24 April 2022 By Ruth Herman

The Distrest Poet by William Hogarth, c1733–35: a poor poet and his family in a garret

Grub Street has been a synonym for hack journalism (and journalists) for over 300 years. But where would the hacks have been without being published? Ruth Herman looks at two once-famous printers, Grub Street’s unsung early heroes – or possibly villains, depending on whose side you took.

We celebrate the British tradition of a free press, fearless in its news gathering and a champion of the truth. We also tend to give the credit to the journalists and editorial staff for keeping the spirit of integrity alive. But even in the earliest days of the newspaper industry they did not work alone. They needed printers and booksellers to take their work to the readers.

The press played an important part in the battle between the Royalists and the Roundheads in the English Civil Wars and was a constant thorn in the side of authority. And then the press found itself briefly without restraint in the closing years of the 17th century.

Book auctioneer, c1700

In 1695 Parliament ‘forgot’ to renew the Licensing Act. This legislation required approval of any printed texts. Why this lapse happened is unclear but writers took advantage and Parliamentary panic set in. Successive Ministries, alarmed that speech had become far too free, tried everything from the Stamp Act to fines, the stocks, and even imprisonment in the Tower.

Writers were arrested, but many of them had powerful backers. Jonathan Swift and Daniel Defoe, for instance, had the secret support of Robert Harley, First Lord of The Treasury and Tory leader.

Printers and booksellers came in for equally draconian treatment. As the unsung heroes of the free press, they were also subjected to the fines and imprisonment. And, in addition, they would receive visits from government agents who would trash their workrooms and destroy their livelihood.

In an attempt to redress the balance, let me introduce you to two, very different, printers (one also a bookseller) who operated at opposite ends of the market. Although unheard of now, in the early 18th century they were very well known. They are prime examples of how the new printing industry produced pamphlets, newspapers, song sheets and grew in strength. Some of the material was political and some was market-driven. But it all came under the scrutiny of the authorities.

The first of our two subjects is the printer John Barber: rich, and one of the few individuals who made money out of the South Sea Bubble. This may have been because he printed the tickets and was not averse to a bit of insider trading.

Engraving of John Barber as Lord Mayor of London

He played host to a regular meeting of senior politicians who provided him with a stream of lucrative contracts. His girlfriend was the most notorious scandal writer of her day, and he made a considerable fortune by printing her outrageous descriptions of the sex lives of luminaries.

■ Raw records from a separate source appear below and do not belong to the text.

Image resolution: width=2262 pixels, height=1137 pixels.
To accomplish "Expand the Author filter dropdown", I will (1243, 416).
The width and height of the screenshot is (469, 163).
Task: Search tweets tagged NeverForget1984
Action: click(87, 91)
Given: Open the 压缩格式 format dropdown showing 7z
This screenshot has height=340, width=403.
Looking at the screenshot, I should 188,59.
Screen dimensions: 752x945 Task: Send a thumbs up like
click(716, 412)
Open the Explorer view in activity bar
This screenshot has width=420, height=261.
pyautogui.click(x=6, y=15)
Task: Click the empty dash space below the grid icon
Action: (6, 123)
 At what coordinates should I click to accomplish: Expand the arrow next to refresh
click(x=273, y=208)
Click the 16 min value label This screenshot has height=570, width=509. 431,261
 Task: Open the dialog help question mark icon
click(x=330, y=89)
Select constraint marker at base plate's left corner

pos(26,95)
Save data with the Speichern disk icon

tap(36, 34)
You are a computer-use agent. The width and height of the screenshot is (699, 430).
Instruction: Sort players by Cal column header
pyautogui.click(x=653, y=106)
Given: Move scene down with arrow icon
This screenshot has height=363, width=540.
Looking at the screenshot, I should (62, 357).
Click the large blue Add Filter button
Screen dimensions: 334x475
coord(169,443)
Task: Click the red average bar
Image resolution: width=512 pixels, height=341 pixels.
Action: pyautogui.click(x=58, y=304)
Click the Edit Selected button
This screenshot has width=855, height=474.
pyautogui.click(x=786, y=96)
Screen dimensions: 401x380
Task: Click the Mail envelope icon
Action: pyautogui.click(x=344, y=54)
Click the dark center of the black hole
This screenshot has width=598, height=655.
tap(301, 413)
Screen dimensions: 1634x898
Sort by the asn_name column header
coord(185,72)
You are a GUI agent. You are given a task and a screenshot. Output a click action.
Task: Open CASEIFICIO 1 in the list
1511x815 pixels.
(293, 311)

Who could resist gossip about a Lord Chancellor living openly with his mistress, disposing of her husband by sending him to prison? Readers could be shocked by the story of the married lawyer who had his mistress murdered when she became a nuisance.

Endless stories such as these brought riches to Barber’s door. They also brought him before the law but somehow his powerful friends made the charges vanish into thin air. He made enough money to abandon his printing business and go into City politics, eventually becoming Lord Mayor of London.

His girlfriend, Delarivier Manley, also found herself in trouble and spent two weeks in the Tower accused of seditious libel. But again, the charges did not stick. Barber dumped her for her maid, but I am pleased to report that after a life of some hardship and a number of unsuitable men she retired to a charming little estate near Oxford where she surrounded herself with adoring young students.

The talk of Manley brings us to the most hated and despised of all the booksellers of his day. Edmund Curll was unscrupulous, completely lacking in integrity and was loathed by most of the writers whose work he published, often without their permission.

 Frontispiece and title cover of Delarivier Manley's Adventures of Rivella, 1714

The link to Manley came at the peak of her success with her scandal fiction. Everybody wanted the ‘key’ to ensure that they had guessed the identities of the barely disguised characters.

Seizing the opportunity to make some money from Manley’s own story, Curll told her that if she did not write an autobiography for him to publish, he would simply have one written.

She already knew that Curll had little or no respect for anything remotely resembling the truth and she had already gained a name for being of easy virtue. Any reputation she had left would be utterly destroyed by Curll’s version of her life. So, in a mere six weeks she returned to him with the manuscript of her life as she wished it to be remembered.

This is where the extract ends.